Kind of. If you don't meet the free shipping threshold, you'll pay for shipping, but the company who sells the item will have priced it knowing that people will mostly be paying for shipping so the subsidy is generally low. Let's say your free shipping threshold is $100. The bulk of your business is $20 items so you know it'll take five of those or some combination of those $20 items along with something more expensive for customers to qualify for free shipping. You know shipping for those five items is going to cost you $10 so you factor in $2 per item which means your real selling price is $18.
Now, if you're hitting your goal margins at $18, then you're good. The customer is paying real shipping costs and you are getting your required profit. But what if your costs are such that you actually need to sell these at $19 to hit your margin goals? Now you have two options. You can charge the customer $21 instead to bake shipping in again. But this now puts you over $20 so you have to consider whether $21 is the right price point. Can the market bear it? Are people turned off by the extra dollar since people like round numbers? Does the number 21 just look ugly in your store? Maybe $20 was the right price point you decide. So now the other option is for you to just eat that extra $1 per order of lost profits. Now you're losing $5 of profit on those $100+ orders, but you decide it's worth it in order to hit that $20 price point.

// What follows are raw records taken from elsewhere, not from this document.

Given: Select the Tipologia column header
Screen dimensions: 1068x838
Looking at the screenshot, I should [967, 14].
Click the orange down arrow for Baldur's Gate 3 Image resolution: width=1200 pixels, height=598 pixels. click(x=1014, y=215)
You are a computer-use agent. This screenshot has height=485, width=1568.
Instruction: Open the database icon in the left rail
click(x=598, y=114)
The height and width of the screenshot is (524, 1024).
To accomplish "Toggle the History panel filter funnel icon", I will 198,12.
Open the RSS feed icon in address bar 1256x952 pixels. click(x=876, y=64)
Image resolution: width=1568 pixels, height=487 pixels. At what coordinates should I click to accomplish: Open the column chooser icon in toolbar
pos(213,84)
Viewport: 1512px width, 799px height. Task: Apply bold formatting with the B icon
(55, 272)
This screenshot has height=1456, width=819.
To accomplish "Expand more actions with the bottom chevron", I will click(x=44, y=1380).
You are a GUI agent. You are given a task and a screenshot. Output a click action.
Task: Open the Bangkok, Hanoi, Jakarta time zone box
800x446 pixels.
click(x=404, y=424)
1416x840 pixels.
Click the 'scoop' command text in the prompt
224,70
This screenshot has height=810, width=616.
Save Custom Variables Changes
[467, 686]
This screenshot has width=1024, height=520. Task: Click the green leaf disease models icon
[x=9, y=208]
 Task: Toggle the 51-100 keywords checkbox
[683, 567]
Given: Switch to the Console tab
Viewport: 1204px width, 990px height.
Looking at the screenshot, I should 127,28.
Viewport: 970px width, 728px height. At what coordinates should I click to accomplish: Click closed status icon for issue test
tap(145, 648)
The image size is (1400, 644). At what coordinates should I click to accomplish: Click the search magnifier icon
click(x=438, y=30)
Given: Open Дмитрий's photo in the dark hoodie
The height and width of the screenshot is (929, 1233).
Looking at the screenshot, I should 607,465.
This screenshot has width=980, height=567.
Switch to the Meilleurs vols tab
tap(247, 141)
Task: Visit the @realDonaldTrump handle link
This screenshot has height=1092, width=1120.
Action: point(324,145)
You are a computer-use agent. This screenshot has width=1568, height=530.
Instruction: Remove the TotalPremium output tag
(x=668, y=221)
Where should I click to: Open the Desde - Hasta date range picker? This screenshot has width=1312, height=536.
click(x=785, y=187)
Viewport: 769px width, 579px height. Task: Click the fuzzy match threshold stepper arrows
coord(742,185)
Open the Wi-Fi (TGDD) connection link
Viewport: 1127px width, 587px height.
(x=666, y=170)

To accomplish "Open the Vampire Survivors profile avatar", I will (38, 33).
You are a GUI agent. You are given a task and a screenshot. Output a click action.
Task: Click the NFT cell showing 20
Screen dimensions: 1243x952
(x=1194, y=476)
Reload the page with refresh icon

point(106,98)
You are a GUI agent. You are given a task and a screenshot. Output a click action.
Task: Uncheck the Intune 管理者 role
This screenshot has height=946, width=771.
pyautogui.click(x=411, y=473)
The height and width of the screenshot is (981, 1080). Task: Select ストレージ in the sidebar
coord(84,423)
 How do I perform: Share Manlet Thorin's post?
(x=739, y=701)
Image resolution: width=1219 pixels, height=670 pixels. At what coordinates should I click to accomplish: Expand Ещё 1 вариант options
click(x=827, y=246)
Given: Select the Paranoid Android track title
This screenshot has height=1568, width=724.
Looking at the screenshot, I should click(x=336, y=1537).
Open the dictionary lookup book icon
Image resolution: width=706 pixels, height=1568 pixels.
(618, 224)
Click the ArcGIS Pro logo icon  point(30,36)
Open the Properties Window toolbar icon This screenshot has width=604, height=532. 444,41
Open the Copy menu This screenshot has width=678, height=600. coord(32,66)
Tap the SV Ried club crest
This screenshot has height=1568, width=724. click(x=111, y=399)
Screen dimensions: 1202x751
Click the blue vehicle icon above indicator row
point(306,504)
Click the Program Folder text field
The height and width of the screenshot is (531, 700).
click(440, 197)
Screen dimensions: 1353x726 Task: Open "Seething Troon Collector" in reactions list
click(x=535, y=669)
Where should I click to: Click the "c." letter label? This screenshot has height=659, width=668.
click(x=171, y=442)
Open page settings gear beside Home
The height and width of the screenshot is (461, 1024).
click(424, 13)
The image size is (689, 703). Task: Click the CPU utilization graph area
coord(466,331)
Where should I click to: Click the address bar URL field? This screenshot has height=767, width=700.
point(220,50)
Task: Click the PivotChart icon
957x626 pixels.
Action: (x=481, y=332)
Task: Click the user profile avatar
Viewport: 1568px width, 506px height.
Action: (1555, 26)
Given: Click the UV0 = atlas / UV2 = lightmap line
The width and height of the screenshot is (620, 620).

To make up for this, maybe you charge actual shipping on items under $100. Say your average order volume for orders under $100 is $40 made up of two of those $20 items. Actual shipping is $10 so the customer pays $50 out the door. However, they're still covering $1 worth of added shipping costs baked into each item so they're sort of paying $12 in shipping. Of course, you can also say that they're still paying $10 in shipping and now you get $2 extra in profits. Six of one, half dozen of the other. International shipping is a similar game. And so is wholesale since the retailer will be selling it at the shipping-factored-in price of $20 even though it doesn't include shipping anymore.
This can sort of be looked at as subsidizing other customers and I can see how some would consider this unfair. But it's no different than any other product. For example, something most people don't consider is that the open comb base plates of all my razors are more expensive to machine than the safety bar version. I could make OC razors more expensive, but it's not a good look. It looks like you're gouging, it makes pricing confusing, and the store suffers visually from varying price points. So I decided to keep the pricing the same. This means that the SB customers are subsidizing the OC customers. Or maybe it means that I'm subsidizing the OC customers by taking a lower margin. All depends on how you look at it.
Anyway, that's the game we're playing. Business is about overall margins. Some product or customer is always subsidizing another one.